No place is sacred to these people

Image source: Twitter/@Julio_Rosas11 video screenshot

Rioters in Kenosha, Wisconsin, using the police shooting of Jacob Blake as an excuse to riot, destroy and deface property, and disrupt the lives and livelihoods of local residents showed Wednesday night that not even houses of worship are immune from their mayhem and chaos.

Protesters graffitied property at a Jewish temple and a Christian church, tagging the synagogue with "Free Palestine" and the church with "BLM."

What happened?

During the fourth night of protests in Kenosha following the Blake shooting and one night after authorities charged Kyle Rittenhouse with homicide for allegedly shooting and killing two people and wounding a third as rioters and "militia" members faced off late Tuesday, things continued to spiral out of control.

At least two houses of worship were tagged by protesters.

Townhall's Julio Rosas caught video of someone in the Black Lives Matter crowd spray-painting "Free Palestine" in the driveway of Kenosha's Beth Hillel Temple.

The synagogue, which sits about a block from where Rittenhouse reportedly shot and killed two people Tuesday night, had escaped damage until Wednesday night, the Wisconsin Jewish Chronicle reported.

Rabbi Dean Feingold told the Chronicle on Tuesday, "All around us, damage has happened. Fires have been started. Windows have been broken. Things have been written on walls. We've been spared so far, except for our power has been out."

The synagogue has not been in use during the coronavirus pandemic. The one person who had been in the building, a retiree and former caretaker who lived there, had already been moved out for safety reasons.

The rabbi also told the outlet that she was far more worried about the loss of life and the causes the protesters are marching for than any damage that could happen to the facility.

"I'm a lot more concerned about the loss of life that the Black community experiences on a regular basis because of systemic racism, because of the violence directed at them, than I am about whatever damage or costs are incurred for us because of it," Feingold told the Chronicle.

The other religious location that was graffitied by rioters was Christ the King Church.

Rosas captured a photo of "BLM" spray-painted on the church sign after protesters passed by.
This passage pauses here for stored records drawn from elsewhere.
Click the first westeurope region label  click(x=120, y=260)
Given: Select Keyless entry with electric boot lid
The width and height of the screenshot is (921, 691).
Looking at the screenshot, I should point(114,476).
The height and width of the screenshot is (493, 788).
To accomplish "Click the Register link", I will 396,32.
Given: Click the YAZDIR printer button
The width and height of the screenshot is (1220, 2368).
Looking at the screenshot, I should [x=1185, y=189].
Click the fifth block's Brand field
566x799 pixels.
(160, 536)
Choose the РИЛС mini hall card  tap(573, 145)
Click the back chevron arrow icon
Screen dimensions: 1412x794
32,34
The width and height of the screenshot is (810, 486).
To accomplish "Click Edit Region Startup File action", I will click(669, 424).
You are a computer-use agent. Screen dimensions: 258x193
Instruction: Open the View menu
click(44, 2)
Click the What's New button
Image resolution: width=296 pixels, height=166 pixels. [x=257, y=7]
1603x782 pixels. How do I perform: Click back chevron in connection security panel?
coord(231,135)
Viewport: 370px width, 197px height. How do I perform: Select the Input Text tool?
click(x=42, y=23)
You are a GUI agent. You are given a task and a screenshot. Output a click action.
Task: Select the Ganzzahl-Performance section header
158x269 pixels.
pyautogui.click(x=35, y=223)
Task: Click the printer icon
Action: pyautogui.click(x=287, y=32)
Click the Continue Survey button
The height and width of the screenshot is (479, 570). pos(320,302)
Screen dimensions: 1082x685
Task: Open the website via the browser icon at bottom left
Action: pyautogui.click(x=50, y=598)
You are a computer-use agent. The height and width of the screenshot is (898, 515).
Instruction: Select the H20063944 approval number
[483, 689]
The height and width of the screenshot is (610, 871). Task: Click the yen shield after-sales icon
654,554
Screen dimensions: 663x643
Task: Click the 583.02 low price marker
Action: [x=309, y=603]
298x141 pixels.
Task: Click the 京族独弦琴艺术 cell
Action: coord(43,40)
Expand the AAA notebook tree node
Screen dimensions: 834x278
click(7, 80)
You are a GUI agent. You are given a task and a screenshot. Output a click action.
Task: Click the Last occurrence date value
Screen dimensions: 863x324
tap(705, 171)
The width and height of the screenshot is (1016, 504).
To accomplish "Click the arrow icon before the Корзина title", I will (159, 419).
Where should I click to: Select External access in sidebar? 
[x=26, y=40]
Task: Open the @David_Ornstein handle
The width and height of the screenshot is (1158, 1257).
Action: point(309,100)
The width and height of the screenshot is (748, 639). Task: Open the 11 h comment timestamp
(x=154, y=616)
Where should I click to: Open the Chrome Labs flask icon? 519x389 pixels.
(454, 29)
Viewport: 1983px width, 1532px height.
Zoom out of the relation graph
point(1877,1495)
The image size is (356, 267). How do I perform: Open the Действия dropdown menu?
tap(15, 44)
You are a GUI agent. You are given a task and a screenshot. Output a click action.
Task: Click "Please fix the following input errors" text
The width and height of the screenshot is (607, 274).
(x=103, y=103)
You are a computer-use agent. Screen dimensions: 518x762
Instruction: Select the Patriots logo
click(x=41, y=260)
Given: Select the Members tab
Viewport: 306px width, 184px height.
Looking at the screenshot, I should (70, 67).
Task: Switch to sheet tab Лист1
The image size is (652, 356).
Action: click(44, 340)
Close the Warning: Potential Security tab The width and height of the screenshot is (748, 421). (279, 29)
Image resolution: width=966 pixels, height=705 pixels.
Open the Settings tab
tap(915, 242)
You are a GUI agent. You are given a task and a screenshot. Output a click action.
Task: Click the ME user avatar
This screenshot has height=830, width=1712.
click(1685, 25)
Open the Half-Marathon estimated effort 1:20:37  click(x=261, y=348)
In a statement to the Jewish News Syndicate, Rabbi Feingold made it clear that she did not believe the act was representative of the larger movement.

"We are advocates for justice for all oppressed people. We support the movement for Black lives, and we know that one person with a can of spray paint does not speak for an entire cause," Feingold told JNS. "We pray for Jacob Blake and decry the vigilante murders that took place a block from our synagogue two nights ago. Our call is for justice and peace in our community and around the world."

This piece has been updated with comments from Rabbi Dena Feingold.